### Text to read
-- start --
Latino Community Credit Union
Editor’s note: A few years ago, I attended a personal finance course offered by the Latino Community Credit Union. I was impressed then and still am with the effort the LCCU puts into working with the Latino community and coaching those new to the United States through the intricacies of a complex banking system. Here is the text of the story as it appeared in the Raleigh News & Observer in November 2010.
Latino credit union helps Hispanics make sense of the U.S. economic system
By Lucy Hood
Liliana Concha Pérez is a stickler for paying credit card bills on time, for not accumulating debt, and for making sure that both her customers and her students understand the potential pitfalls.
“I have never made a late payment,” she told a small group of immigrants gathered at the main office of the Latino Community Credit Union in Durham. “And I am proud of that.”
Concha Pérez is manager of the LCCU’s branch office in Durham. She also conducts workshops offered by the credit union to help its largely Hispanic client pool grasp the basics of personal finance.
-- end --
### Supplied entries
-- start --
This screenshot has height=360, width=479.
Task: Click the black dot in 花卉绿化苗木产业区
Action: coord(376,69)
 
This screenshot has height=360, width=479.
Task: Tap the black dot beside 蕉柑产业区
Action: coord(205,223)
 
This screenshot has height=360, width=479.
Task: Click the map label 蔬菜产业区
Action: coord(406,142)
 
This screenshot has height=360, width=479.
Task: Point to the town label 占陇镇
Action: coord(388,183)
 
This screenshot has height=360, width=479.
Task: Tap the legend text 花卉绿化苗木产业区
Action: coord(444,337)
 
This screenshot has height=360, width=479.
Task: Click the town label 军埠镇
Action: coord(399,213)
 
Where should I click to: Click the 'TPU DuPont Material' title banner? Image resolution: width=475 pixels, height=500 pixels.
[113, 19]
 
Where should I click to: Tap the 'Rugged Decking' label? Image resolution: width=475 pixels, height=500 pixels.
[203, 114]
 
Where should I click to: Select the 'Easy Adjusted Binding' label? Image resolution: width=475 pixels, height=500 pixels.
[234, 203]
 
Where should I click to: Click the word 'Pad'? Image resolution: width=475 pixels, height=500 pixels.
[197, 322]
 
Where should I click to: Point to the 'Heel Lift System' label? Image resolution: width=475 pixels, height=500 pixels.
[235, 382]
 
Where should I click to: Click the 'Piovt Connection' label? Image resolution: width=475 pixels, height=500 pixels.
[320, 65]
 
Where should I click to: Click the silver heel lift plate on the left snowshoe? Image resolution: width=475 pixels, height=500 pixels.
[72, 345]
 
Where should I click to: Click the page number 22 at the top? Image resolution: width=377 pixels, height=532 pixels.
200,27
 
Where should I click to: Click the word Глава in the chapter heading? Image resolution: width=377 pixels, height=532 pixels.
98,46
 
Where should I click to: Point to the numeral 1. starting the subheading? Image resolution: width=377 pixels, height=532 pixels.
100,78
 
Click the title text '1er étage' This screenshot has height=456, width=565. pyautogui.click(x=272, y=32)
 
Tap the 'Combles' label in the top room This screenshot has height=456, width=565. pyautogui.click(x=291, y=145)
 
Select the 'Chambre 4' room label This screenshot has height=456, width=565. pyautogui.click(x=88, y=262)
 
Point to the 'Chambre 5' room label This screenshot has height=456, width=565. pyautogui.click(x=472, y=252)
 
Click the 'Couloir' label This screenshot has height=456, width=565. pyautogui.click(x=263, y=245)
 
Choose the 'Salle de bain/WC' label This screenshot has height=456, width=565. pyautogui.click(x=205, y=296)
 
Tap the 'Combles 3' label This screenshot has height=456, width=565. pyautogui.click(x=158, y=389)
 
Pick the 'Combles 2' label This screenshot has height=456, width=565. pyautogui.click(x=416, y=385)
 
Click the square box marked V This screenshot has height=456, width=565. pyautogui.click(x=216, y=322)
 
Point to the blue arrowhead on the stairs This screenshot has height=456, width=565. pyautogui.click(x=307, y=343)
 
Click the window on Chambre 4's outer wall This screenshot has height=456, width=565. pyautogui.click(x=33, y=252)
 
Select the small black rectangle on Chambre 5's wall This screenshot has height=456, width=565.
-- end --
### Stated problem A
List the things that Liliana Concha Pérez is described as a stickler for in the article about the Latino credit union.
### Stated problem B
According to the editor's note in the article about the Latino credit union, why is the editor impressed with the LCCU?
### Stated problem C
Extend the article about the Latino credit union, picking up after its last sentence.

### Exercise output A
- Paying credit card bills on time
- Not accumulating debt
- Making sure that both her customers and her students understand the potential pitfalls

### Exercise output B
The editor is impressed by the effort the LCCU puts into working with the Latino community. The editor also points to its coaching of people new to the United States through the intricacies of a complex banking system.

### Exercise output C
Throughout a recent seven-week course there was one recurring theme: the enormous difference between personal finance practices in the United States and in Latin America.
“In the United States,” Concha Pérez said, “it is extremely important to have a credit record.”
That, however, is not the case in many Latin American countries, where the use of personal credit records is relatively new and not nearly as widespread. The need to have one came as a surprise to Marcela Mol Reyes when she and her husband moved to Durham from Chile in mid-August.
Without a credit record, they had to pay a $250 deposit with Progress Energy when they signed up for electricity, and the lack of one also complicated their efforts to purchase a badly needed car. “Everything,” Mol Reyes said, “is different here.”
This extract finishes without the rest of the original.